A shooting at a Huntington apartment complex that left six people injured and a gunman on the loose occurred Tuesday night, down the road from Marshall University.
Marshall University does have an Emergency Notification System in place to alert students and faculty members of situations threatening the safety and security of the campus. However, students were not notified of the incident and were upset.
"Even though it wasn't on campus it was close enough to campus that people could have been around there and they should have known about it," said Amie Lamber, a Marshall University freshman.
As Huntington police searched for a gunman on the loose, students at Marshall University were left in the dark. The University chose not to activate its emergency notification system in order to inform students and faculty members about a shooting at a nearby apartment complex.
"They even told us if you sign up for the MU alert, they send you a text if you sign up for it, they email you, they call you, everything you put in the information to be notified," said Emily Harden, a freshman at Marshall University.
But Harden was never notified. In fact, the only way Harden found out about the shooting was through social media.
"That's dangerous. If you don't know then you can be in danger yourself," said Harden.
The shooting happened only blocks away from campus. Because campus is less than a 10 minute drive from the crime scene, 13 News asked school administrators why an alert wasn't sent out.

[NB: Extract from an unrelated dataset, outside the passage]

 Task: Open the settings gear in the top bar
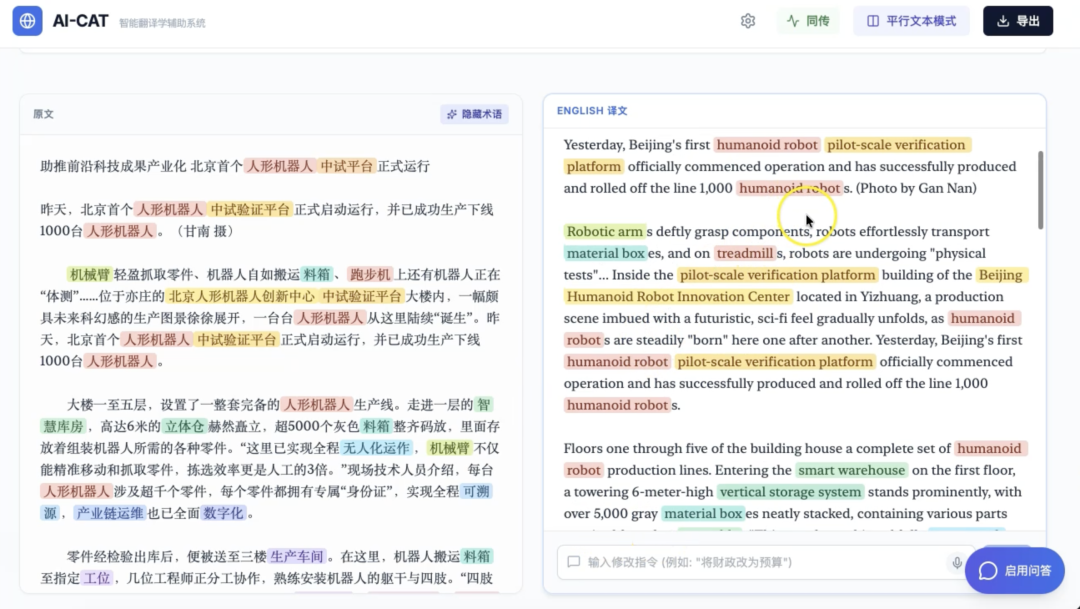point(747,20)
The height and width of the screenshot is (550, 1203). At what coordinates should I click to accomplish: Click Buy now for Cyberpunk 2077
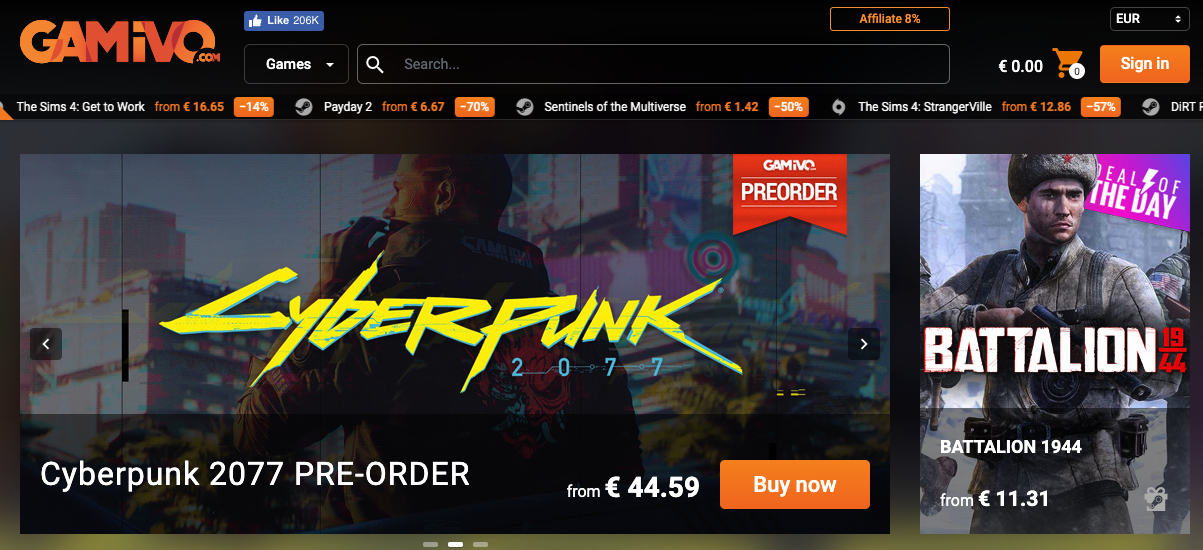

School officials did not want to go on camera and discuss the issue. However, they did say the crime was not on campus and had nothing to do with the campus.
"I'm not mad at them for not doing it considering it's not directly affiliated with Marshall but if it had been involved with Marshall students or Marshall students were there then I feel like they should have sent out something," said Conor McKay, a freshman at Marshall University.
When the emergency notification system is activated, alerts are sent to students, teachers and faculty members through text messages, emails and phone calls.